Duplicate the material between the line containing "You are a GUI" and the line containing "Where should I click to: Open SMB", inclusive, and leave out the pictures.

Provided entries:
▽
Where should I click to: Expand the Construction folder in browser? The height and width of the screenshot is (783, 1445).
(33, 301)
△
▽
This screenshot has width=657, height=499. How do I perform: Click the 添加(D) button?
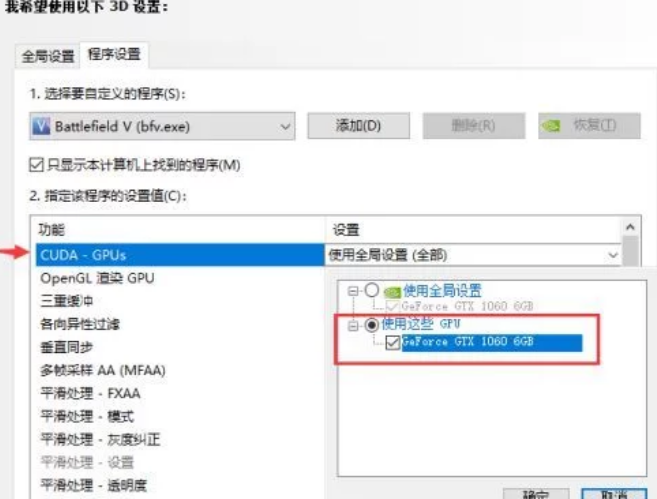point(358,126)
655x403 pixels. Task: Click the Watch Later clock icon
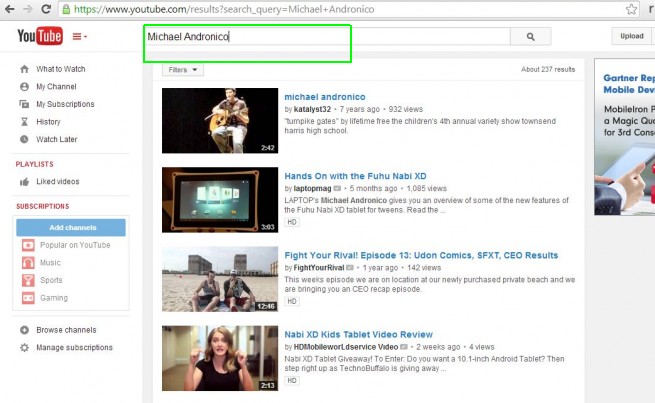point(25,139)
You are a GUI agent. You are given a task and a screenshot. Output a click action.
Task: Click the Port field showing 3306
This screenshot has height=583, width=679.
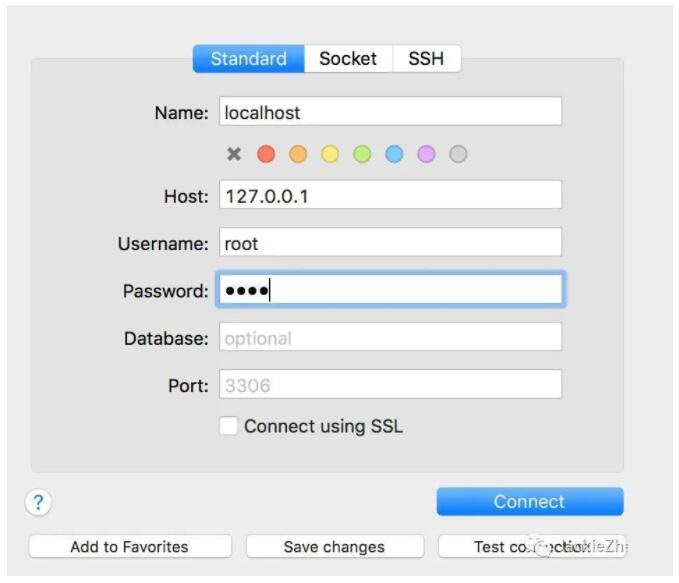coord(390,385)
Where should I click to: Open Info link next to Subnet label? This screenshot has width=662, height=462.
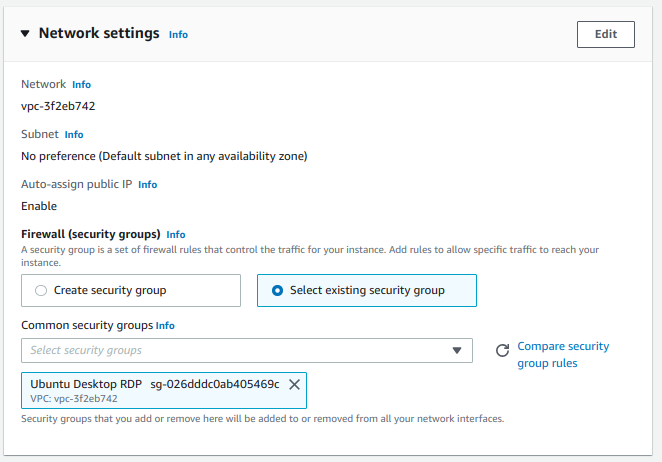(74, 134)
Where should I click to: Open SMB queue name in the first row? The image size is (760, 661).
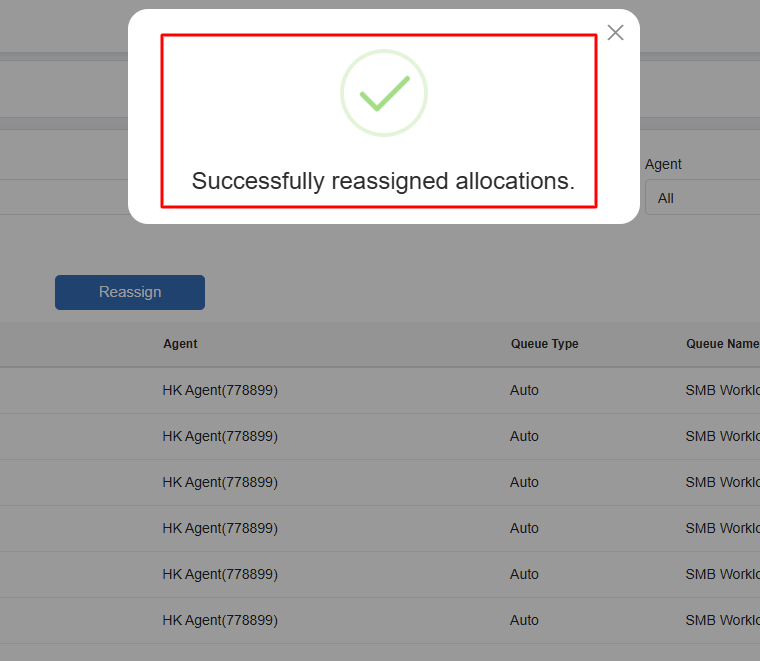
△
Task answer:
You are a GUI agent. You are given a task and a screenshot. Output a click action.
Task: Click the Port field showing 3306
This screenshot has height=583, width=679.
coord(390,385)
Where should I click to: Open Info link next to Subnet label? This screenshot has width=662, height=462.
(74, 134)
Where should I click to: Open SMB queue name in the first row? The image size is (760, 661).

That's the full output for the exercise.